Additional locations may be listed on ClinicalTrials.gov for NCT05923190.

United States

Pennsylvania

East Norriton

Fox Chase Cancer Center - East Norriton Hospital Outpatient Center

Status: Active

Contact: Pooja Ghatalia

Phone: 215-728-6900

Email: pooja.ghatalia@fccc.edu

Philadelphia

Fox Chase Cancer Center

Status: Active

Contact: Pooja Ghatalia

Phone: 215-728-3889

Email: Pooja.Ghatalia@tuhs.temple.edu

PRIMARY OBJECTIVE:

I. To evaluate 18-month progression free survival (PFS18) of patients in EV/pembrolizumab cohort (main cohort).

SECONDARY OBJECTIVES:

I. To assess overall survival (OS) in patients undergoing EV schedule de-escalation in the EV/pembrolizumab cohort (main cohort).

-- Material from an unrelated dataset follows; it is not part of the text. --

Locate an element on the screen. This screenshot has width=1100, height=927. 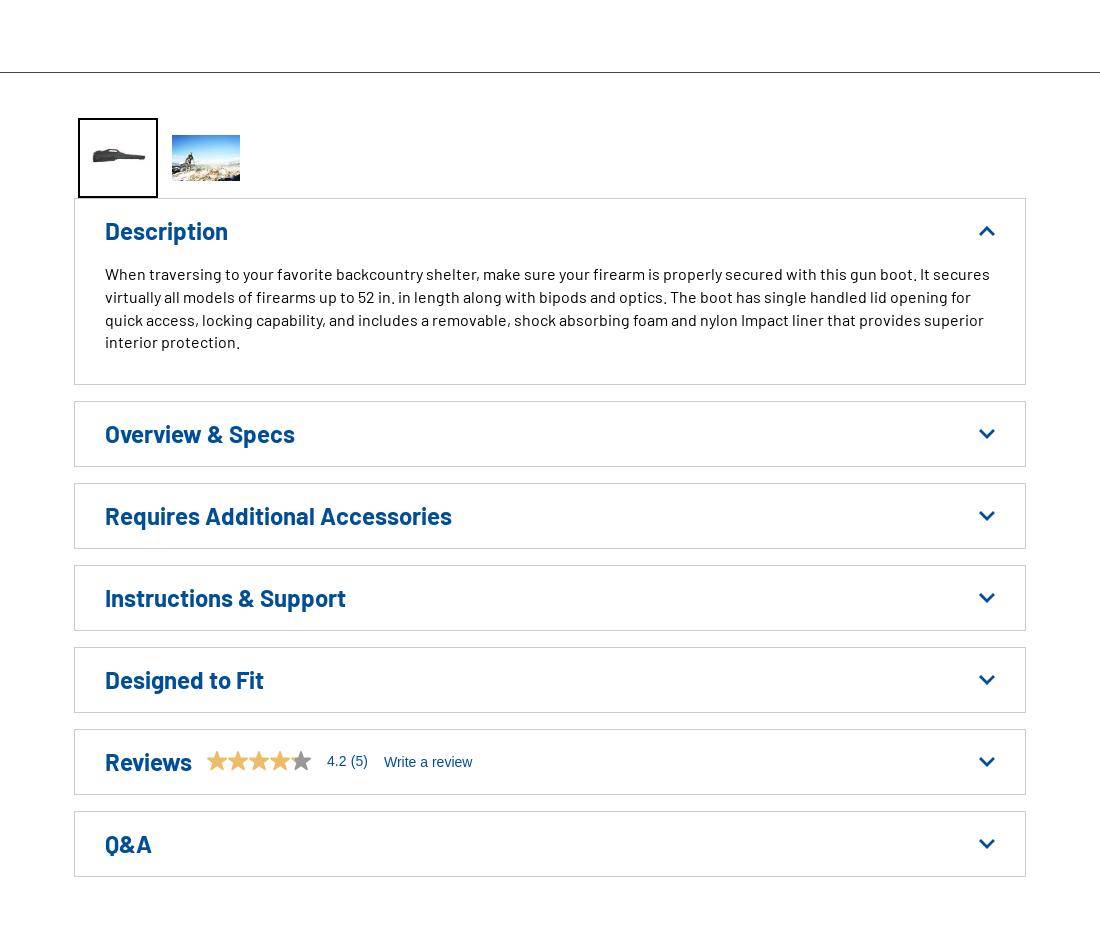
'Designed to Fit' is located at coordinates (183, 678).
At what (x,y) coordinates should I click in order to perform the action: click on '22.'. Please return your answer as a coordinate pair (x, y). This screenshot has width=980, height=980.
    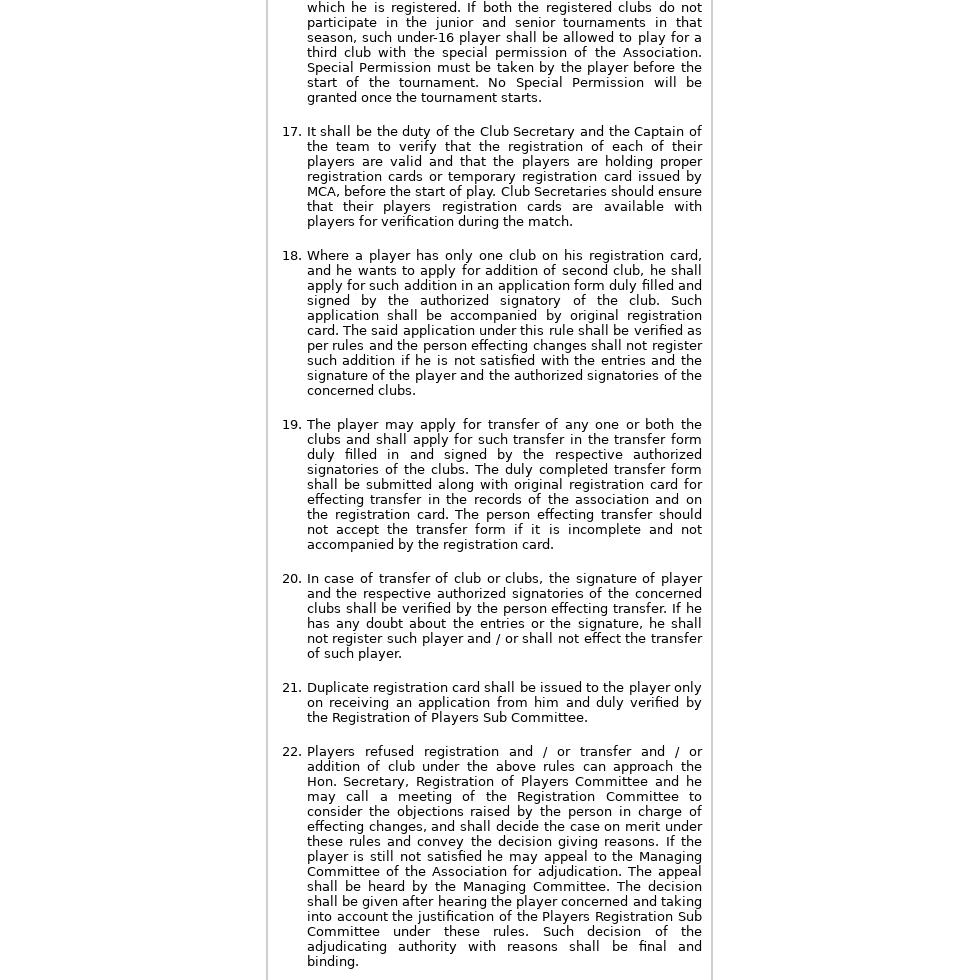
    Looking at the image, I should click on (290, 751).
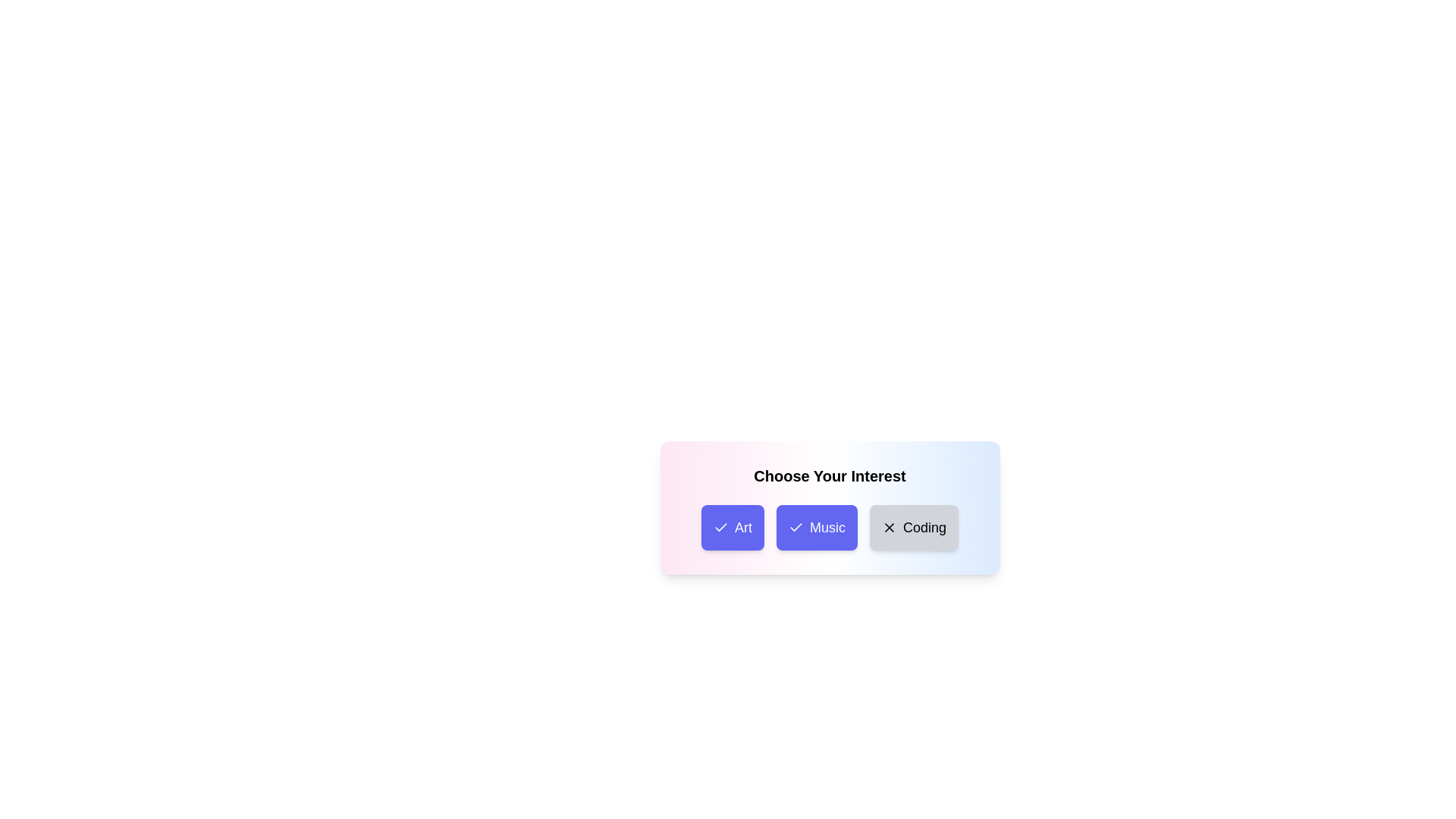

II. To assess time to next treatment in patients undergoing EV schedule de-escalation in the EV/pembrolizumab cohort (main cohort).

EXPLORATORY OBJECTIVES:

I. To demonstrate if the duration of clinical benefit (DoCB) can be maintained in patients undergoing EV schedule de-escalation in the EV monotherapy and EV/pembrolizumab cohort (main and exploratory cohort).

II. To assess progression-free survival (PFS) in all patients receiving EV monotherapy (exploratory cohort).

III. To assess overall survival (OS) in patients undergoing EV schedule de-escalation in the EV monotherapy cohort (exploratory cohort).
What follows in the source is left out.